Ülker, sürdürülebilirlik ilkelerini ve 2024 hedeflerini “Bu Dünya Bizim” konsepti altında açıkladı. Ülker’in 80. yılı için sürdürülebilirlik kapsamında çalışmalar yapılacak.

“Sürdürülebilirlik” kavramını, alışılagelmişin dışında çevre yatırımlarından çıkarıp iş hayatının her alanını kapsayacak şekilde genişleten “Sürdürülebilirlik Yaklaşımı”, 6 ana başlık altında toplandı. “Çevre”, “Değer Zinciri”, “İnovasyon”, “Çalışanlar”, “Toplumsal Sorumluluk” ve “Liderlik” başlıkları altında belirlenen hedeflere, 2024 yılına kadar ulaşılması öngörüldü. Yıldız Holding Gıda – Ülker Grubu Başkanı Mehmet Tütüncü, “Bizim işimiz gıda üretmek.
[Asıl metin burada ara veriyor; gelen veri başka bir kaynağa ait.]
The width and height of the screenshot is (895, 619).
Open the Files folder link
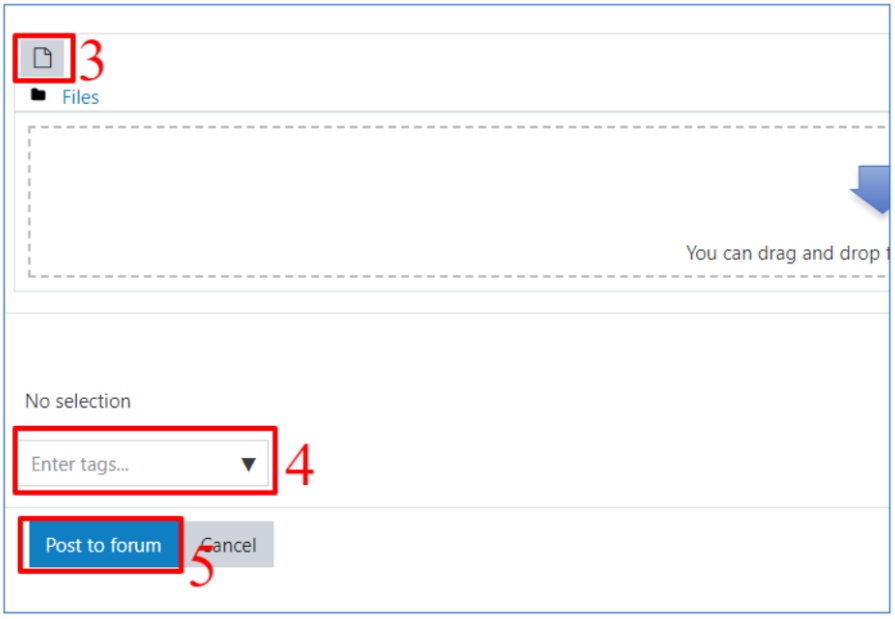pyautogui.click(x=80, y=97)
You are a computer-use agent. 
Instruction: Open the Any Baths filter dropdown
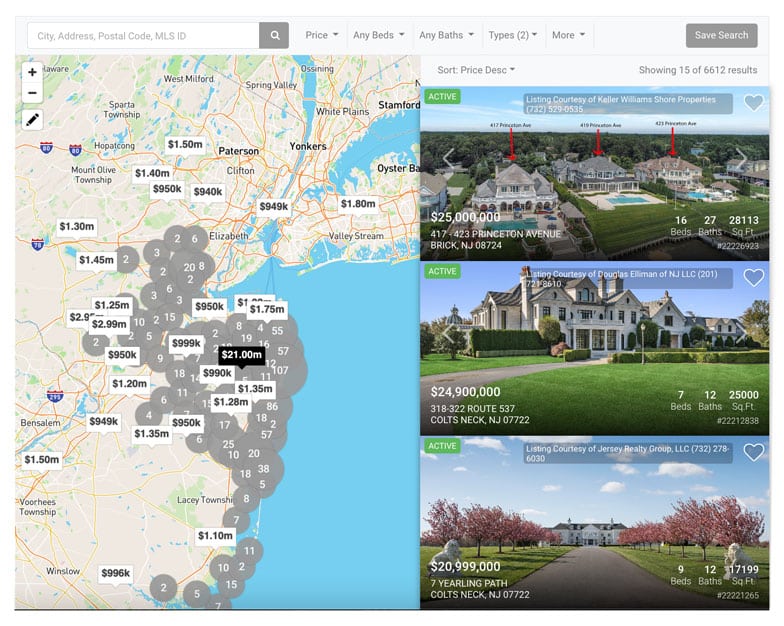446,35
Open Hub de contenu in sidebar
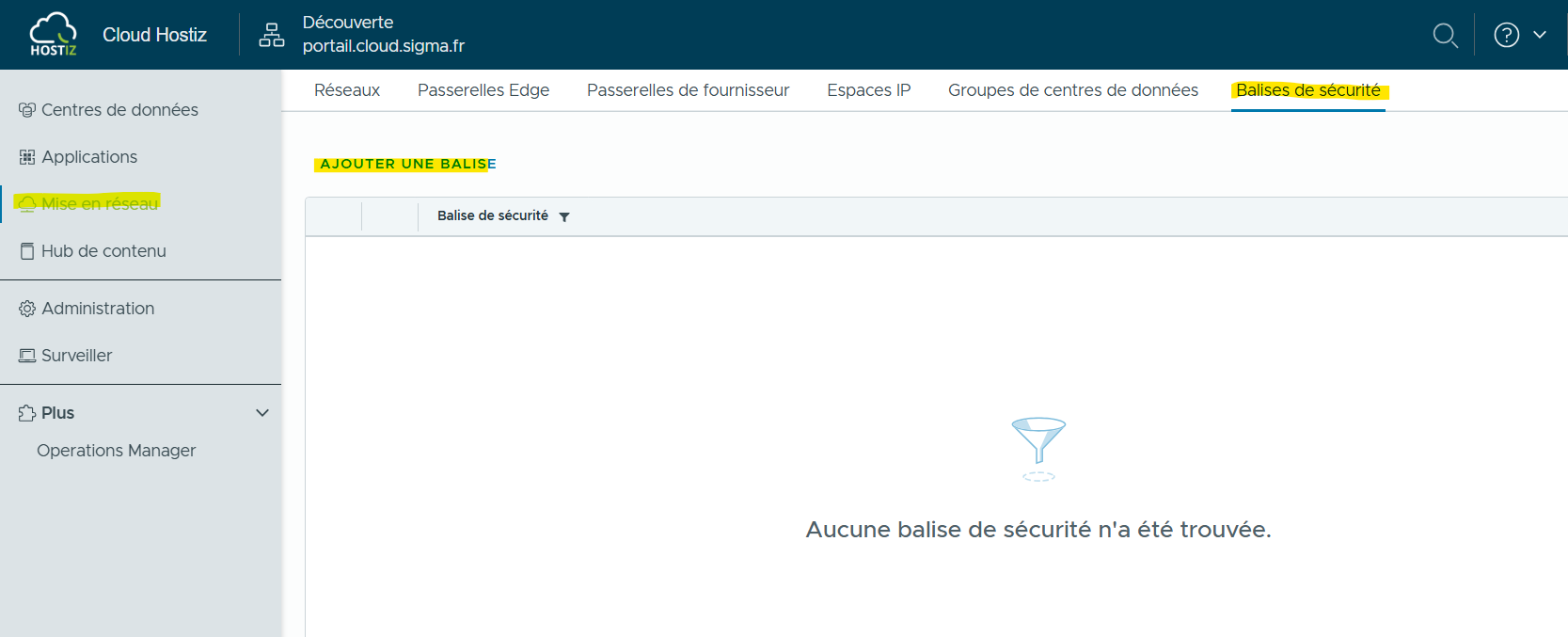Screen dimensions: 1568x637 pos(103,251)
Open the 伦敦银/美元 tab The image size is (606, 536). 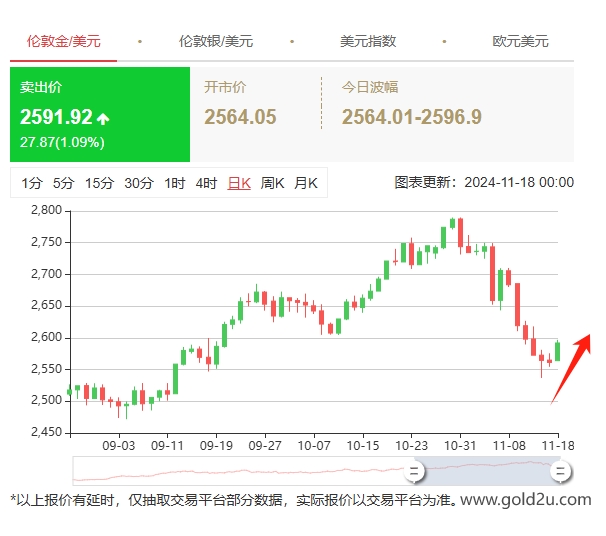point(215,42)
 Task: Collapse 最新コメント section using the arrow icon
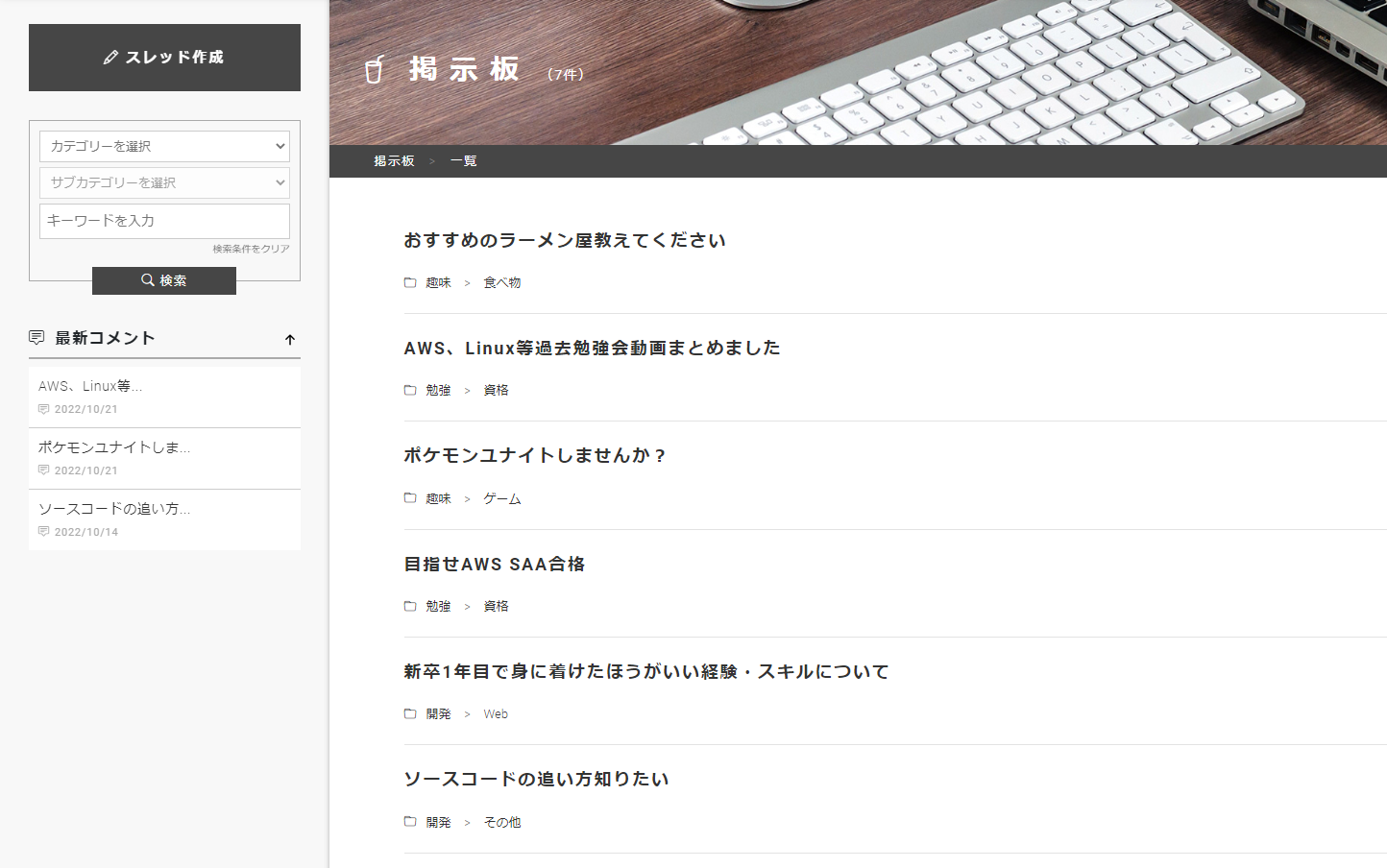click(x=290, y=340)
Bunu yaparken bir elimiz toprağa diğer elimiz ise insana dokunuyor. Sürdürülebilirlik, işimizi yarın da devam ettirebilmemizin en temel basamağı. Sürdürülebilirliği, toprağın, kullandığımız suyun, çiftçimizin, çalışanımızın, tüketicimizin, sonuç olarak toplumun mutluluğunu gözetmek olarak görüyoruz” şeklinde konuştu.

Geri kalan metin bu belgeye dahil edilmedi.